● **MATERIAL FOR THIS TASK**:
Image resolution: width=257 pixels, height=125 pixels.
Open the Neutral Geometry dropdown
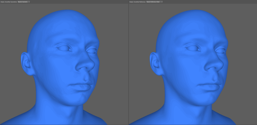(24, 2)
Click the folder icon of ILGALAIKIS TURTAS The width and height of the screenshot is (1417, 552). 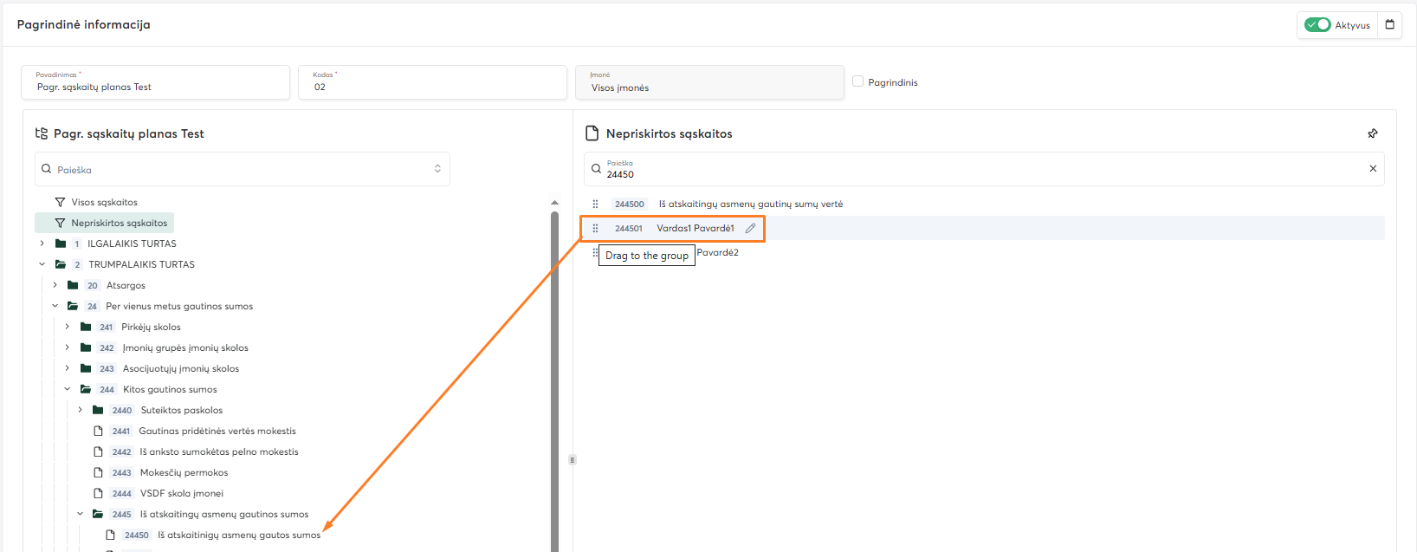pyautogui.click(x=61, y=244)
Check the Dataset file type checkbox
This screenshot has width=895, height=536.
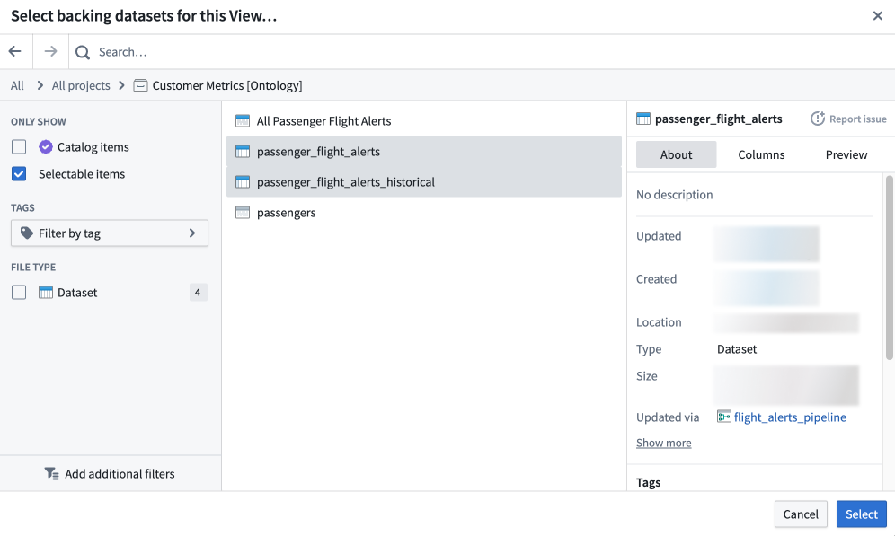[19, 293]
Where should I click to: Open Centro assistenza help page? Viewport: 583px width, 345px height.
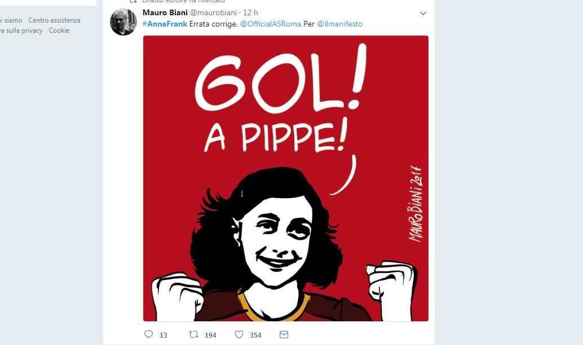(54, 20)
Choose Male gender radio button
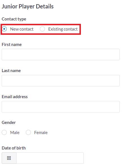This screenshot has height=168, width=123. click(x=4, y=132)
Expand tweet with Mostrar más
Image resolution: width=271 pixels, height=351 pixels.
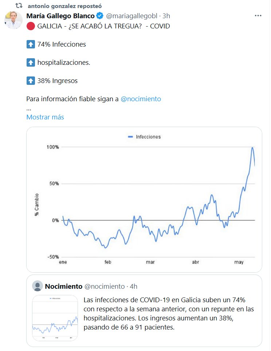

● **HOW TO COMPLETE THIS TASK**: Transcribe only the lines from the one holding "Where should I" through the last line of the listing above, inclusive, and do not include the pictures.

● **FINAL ANSWER**:
Where should I click to: Open Centro assistenza help page? Viewport: 583px width, 345px height.
(54, 20)
Choose Male gender radio button
This screenshot has height=168, width=123. click(x=4, y=132)
Expand tweet with Mostrar más
Image resolution: width=271 pixels, height=351 pixels.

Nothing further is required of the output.